>> BEGIN SUPPLIED PASSAGE

Appeal from the District Court of Oklahoma County; Albert C. Hunt, District Judge.

Hurbie Franklin Fairris was convicted in the District Court of Oklahoma County for the crime of murder, and was sentenced to death in the electric chair. Affirmed.

David Tant, Oklahoma City, for plaintiff in error.

Mac Q. Williamson, Atty. Gen., Sam H. Lattimore, Asst. Atty. Gen., for defendant in error.

JONES, Presiding Judge.

¶1 On July 16, 1954, city detective Bennie Cravatt was killed while attempting to stop a robbery being committed in the Jones Boys Grocery Store at 44th and Shields streets in Oklahoma City. Thereafter an information was filed in the District Court of Oklahoma County charging the defendant, Hurbie Franklin Fairris, James Edward Skinner, Raymond Carroll Price and Peggy Fry with the murder of Cravatt; a severance was granted, the defendant Fairris was tried, convicted and pursuant to the verdict of the jury was sentenced to death in the electric chair and has appealed.

¶2 Two propositions are presented by the appeal. First, the defendant was not furnished with the correct names and addresses of witnesses two days before the case was tried. Second, the court erred in admitting the testimony of Bert Atkins concerning irrelevant matters which were prejudicial to the accused.

>> END SUPPLIED PASSAGE
>> BEGIN INFORMATION GIVEN

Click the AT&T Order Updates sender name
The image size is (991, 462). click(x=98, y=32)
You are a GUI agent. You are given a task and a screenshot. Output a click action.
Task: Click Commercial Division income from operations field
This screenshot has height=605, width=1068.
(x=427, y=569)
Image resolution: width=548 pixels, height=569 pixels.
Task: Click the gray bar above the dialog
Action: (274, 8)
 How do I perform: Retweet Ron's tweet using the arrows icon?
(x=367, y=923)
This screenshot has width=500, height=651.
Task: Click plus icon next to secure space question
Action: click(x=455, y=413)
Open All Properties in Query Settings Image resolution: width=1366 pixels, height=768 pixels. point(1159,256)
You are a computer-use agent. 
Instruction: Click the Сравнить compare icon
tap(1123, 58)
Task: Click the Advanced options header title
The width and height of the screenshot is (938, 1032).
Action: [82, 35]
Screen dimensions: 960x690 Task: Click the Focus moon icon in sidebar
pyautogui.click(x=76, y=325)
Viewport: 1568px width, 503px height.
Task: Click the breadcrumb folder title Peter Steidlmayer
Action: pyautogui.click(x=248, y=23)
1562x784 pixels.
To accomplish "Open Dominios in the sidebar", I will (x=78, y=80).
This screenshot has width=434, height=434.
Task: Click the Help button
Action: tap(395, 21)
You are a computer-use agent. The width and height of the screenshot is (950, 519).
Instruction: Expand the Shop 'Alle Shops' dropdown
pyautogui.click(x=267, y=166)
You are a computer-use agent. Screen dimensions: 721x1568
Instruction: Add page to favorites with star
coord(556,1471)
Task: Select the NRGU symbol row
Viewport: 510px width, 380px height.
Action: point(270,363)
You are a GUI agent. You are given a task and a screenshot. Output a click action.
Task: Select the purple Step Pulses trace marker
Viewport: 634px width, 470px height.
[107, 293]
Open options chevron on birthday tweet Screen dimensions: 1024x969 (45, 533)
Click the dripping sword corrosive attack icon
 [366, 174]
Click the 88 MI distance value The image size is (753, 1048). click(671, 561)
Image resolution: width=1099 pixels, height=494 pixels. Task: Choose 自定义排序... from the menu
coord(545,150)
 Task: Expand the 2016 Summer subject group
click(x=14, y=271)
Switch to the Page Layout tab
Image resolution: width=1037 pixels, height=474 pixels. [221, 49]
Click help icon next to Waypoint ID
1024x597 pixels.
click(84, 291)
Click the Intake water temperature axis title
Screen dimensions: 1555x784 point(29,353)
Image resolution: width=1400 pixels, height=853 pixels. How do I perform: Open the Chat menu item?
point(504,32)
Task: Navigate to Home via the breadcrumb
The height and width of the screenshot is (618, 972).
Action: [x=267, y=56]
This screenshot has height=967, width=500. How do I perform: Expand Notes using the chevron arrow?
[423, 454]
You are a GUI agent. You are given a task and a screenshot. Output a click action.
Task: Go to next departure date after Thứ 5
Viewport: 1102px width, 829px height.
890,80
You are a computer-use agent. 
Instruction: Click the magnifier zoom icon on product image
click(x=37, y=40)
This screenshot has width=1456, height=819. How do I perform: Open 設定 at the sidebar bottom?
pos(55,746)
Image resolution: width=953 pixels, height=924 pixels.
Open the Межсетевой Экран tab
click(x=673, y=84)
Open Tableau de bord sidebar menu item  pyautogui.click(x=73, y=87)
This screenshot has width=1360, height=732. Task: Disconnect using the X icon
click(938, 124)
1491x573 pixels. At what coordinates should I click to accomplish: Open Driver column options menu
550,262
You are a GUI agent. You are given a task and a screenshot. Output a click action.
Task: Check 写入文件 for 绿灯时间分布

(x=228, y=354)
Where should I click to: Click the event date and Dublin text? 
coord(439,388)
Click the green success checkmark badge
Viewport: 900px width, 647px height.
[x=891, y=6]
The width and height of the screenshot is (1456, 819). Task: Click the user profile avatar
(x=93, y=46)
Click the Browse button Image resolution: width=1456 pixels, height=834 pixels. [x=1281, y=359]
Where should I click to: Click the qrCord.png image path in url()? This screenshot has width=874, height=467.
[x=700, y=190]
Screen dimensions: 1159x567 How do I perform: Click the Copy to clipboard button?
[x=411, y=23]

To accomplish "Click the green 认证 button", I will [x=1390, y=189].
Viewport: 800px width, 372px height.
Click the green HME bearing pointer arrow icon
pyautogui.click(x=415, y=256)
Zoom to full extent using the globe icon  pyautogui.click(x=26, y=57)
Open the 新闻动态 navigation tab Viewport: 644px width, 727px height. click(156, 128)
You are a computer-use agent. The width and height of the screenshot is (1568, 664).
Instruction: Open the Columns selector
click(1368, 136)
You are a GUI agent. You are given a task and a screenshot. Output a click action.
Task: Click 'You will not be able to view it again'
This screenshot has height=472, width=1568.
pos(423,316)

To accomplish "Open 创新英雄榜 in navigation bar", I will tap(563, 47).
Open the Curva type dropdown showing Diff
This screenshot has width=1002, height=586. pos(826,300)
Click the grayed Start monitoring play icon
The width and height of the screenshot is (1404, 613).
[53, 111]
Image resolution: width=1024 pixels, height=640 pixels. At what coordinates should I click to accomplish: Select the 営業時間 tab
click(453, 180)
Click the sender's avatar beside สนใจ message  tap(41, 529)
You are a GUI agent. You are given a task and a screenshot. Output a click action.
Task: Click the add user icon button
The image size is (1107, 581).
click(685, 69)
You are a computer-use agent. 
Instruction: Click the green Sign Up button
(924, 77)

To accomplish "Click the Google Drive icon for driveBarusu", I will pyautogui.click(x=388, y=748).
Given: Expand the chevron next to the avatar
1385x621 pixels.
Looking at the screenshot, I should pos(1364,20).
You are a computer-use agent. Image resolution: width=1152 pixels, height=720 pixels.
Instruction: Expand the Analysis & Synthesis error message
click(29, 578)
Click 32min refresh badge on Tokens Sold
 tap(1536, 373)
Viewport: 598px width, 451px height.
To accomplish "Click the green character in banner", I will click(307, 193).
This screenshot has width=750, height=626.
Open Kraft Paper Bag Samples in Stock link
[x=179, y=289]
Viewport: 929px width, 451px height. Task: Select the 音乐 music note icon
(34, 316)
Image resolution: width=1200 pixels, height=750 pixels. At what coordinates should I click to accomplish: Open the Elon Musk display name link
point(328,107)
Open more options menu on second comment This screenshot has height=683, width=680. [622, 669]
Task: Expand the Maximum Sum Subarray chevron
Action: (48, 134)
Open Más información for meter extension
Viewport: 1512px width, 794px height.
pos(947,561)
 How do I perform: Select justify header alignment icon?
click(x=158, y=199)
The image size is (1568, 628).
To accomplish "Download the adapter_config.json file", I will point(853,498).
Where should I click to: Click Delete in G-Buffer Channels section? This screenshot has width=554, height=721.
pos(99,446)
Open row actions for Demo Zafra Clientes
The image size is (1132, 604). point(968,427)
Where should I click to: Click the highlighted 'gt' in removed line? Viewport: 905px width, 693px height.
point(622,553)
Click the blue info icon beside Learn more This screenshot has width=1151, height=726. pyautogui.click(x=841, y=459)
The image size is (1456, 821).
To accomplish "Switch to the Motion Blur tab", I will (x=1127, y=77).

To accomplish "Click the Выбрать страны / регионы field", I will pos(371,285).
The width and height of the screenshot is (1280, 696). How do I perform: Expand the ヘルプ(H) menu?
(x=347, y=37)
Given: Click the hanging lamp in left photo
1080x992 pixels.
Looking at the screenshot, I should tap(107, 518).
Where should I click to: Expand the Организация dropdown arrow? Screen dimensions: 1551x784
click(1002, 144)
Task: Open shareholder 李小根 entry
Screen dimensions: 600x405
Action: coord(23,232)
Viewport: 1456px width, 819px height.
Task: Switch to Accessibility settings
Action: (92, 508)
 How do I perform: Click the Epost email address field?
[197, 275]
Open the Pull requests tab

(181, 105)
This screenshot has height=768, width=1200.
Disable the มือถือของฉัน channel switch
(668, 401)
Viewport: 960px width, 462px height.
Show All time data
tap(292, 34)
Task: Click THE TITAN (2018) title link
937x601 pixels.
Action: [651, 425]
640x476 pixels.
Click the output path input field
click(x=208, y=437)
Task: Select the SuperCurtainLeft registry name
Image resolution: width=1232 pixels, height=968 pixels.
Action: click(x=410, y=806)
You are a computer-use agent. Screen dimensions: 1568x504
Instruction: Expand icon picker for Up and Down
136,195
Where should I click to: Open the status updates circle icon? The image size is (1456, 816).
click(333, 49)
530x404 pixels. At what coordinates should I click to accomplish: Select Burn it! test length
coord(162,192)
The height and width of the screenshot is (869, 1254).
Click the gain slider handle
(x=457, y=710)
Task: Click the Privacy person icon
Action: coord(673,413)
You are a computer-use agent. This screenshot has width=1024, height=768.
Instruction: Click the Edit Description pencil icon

>> END INFORMATION GIVEN

**WORK INSTRUCTIONS:**
**a)** According to the Fairris appeal opinion, at what intersection was the grocery store where Bennie Cravatt was killed?
**b)** Resume the Fairris appeal opinion from the point where it stops.

**TASK RESULTS:**
**a)** At 44th and Shields streets in Oklahoma City.

**b)**
¶3 The evidence of the State briefly stated was as follows:

¶4 The Jones Boys Grocery Store Number 6 was located at 44th and South Shields in Oklahoma City. A.W. Truman was the assistant manager of the store and Mrs. Fannie Ransom was the bookkeeper. For about two weeks prior to July 16, 1954, Jimmie Hodges had been employed at the store as an errand boy. Hodges did not work at the store on the afternoon of July 16; instead he met the four parties accused of the murder at a drug store on North Walnut Street. Some three or four hours after this meeting, the attempted robbery of the grocery store occurred. The proof showed that Fairris, Skinner and Price had driven from Dallas, Texas, to Oklahoma City in a green-colored Pontiac automobile with the girl who was known to them as Fairris' sweetheart and allegedly being Peggy Fry. The girl was left at a drug store in the vicinity of the grocery store which was to be robbed while the boys proceeded with their plan to effect the robbery. Fairris and Price waited in the shadows of the store about 8:30 p.m. until Mr. Truman locked the door and started leaving the store. They then approached Truman, punched him in the ribs with their pistols and advised him that they wanted the safes opened so that they could take the money which was in the two safes located in the store building. Truman told them that he did not know the combinations but that Mrs. Ransom, the bookkeeper, was the person who could open the safes. Mrs. Ransom lived about two blocks from the store. Fairris and Price then started with Truman in Truman's pickup to the Ransom house. Along the way they picked up Skinner. Mr. and Mrs. Nance from Ardmore were visiting at the Ransom home. The defendant and his accomplices entered the Ransom home, tied the hands of Mr. Ransom and Mr. Nance and left Skinner to guard those left at the Ransom house while Fairris and Price took Mrs. Ransom back to the store to open the safes.

¶5 In the meantime a patron of the store had seen the first altercation between Truman and Fairris and Price. He had gone to a telephone and had called the police who in turn had notified Keith Jones, manager of the store. Before the return of Fairris and Price with Mrs. Ransom to the store, Mr. and Mrs. Keith Jones had gone into the store building. While they were there Officers Cravatt and Rackly arrived and entered the store building. Jones and his wife left to park their automobile across the street in a darkened alley and Officer Rackly left the store at the same time to remove the police car from in front of the store building. Immediately after Jones and his wife and Rackly got in their cars to move them, Fairris and Price arrived at the store with Mrs. Ransom and entered it.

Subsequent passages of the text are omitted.